30. There being no other evidence of his being in the suit property prior to the year 2006, it was difficult to see how the Applicant could be entitled to the suit property by virtue of adverse possession as at the time he filed the suit herein. As was admitted by the Applicant, prior to the filing of this suit, the Respondent’s family had several years down the line asserted their rights to the land by filing several suits commencing with Kilifi SRMCC No, 540 of 2010 in which they sought orders of vacant possession.
31. As the Court of Appeal stated quoting from Cheshire’s Modern Law of Real Property in Njuguna Ndatho –vs- Masai Itumo & 2 Others (2002) eKLR:-
“Time which has begun to run under the Act is stopped either when the owner asserts his right or when his right is admitted by the adverse possessor.
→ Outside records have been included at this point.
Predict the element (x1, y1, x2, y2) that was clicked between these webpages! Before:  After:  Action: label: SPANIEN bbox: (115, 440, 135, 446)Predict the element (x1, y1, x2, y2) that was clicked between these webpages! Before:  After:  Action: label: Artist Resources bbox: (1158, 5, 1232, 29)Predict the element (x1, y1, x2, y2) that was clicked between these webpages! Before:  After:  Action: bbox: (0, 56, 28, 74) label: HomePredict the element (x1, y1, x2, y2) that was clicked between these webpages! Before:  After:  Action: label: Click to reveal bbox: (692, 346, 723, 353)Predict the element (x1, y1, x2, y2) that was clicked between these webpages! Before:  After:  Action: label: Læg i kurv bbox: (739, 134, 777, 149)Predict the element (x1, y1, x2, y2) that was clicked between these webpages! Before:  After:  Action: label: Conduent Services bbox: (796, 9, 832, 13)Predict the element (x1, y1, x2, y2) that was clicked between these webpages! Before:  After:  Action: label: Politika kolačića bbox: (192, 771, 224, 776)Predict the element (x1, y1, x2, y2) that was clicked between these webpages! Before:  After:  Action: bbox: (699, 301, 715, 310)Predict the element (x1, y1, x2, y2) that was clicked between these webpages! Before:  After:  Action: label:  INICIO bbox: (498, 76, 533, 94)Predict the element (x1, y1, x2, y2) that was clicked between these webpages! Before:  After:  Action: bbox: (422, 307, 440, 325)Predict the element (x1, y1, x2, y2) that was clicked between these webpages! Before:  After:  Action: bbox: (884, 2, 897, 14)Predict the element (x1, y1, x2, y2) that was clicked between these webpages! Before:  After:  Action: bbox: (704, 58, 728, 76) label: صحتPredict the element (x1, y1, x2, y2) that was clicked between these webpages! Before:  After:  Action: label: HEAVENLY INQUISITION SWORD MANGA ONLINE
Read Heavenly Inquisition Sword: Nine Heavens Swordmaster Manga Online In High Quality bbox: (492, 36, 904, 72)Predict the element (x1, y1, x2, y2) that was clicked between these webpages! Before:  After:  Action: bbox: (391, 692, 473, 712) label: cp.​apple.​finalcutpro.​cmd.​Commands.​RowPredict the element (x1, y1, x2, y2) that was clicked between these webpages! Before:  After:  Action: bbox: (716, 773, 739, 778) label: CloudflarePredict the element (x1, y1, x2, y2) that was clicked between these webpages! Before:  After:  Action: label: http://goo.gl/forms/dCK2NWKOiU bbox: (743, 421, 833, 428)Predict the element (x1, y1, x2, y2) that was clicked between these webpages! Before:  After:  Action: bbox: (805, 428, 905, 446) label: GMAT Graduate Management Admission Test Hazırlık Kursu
Assertion of right occurs when the owner takes legal proceedings or makes an effective entry into the land. The old rule was that a mere formal entry was sufficient to vest possession in the true owner and to prevent time from running against him. Such a nominal entry, even though it was secret, entitles him to bring an action within a year afterwards, and as it was possible to make such an entry every year, in this case called continual claim, the title to land might be in doubt for longer than the period of limitation. It was therefore provided by the Real Property Limitation Act 1833, in a Section which has been repeated in the Limitation Act 1939, that a person shall not be deemed to have been in possession merely because he has made an entry on the land. He must either make a peaceable and effective entry, or sue for recovery of the land.”
32. Arising from the foregoing, it was clear to me that time stopped running in favour of the Applicant when the Respondent’s husband filed the first suit in the year 2010 and the subsequent one in 2012. The Applicant by implication had only stayed in the suit property for four years between the year 2006 and 2010 when the first suit was filed.
33. Indeed even if this Court were to disregard the interruption or stoppage of time, by the filing of the said suits, the period of occupation between 2006 and 3rd May 2017 when this Originating Summons was filed is only some 11 years and not the 12 envisaged in law.
34. In the premises, I am persuaded that the Applicant’s Originating Summons is premature and without merit. The same is dismissed with costs to the Respondent.
Dated, signed and delivered at Malindi this 13th day of May, 2020.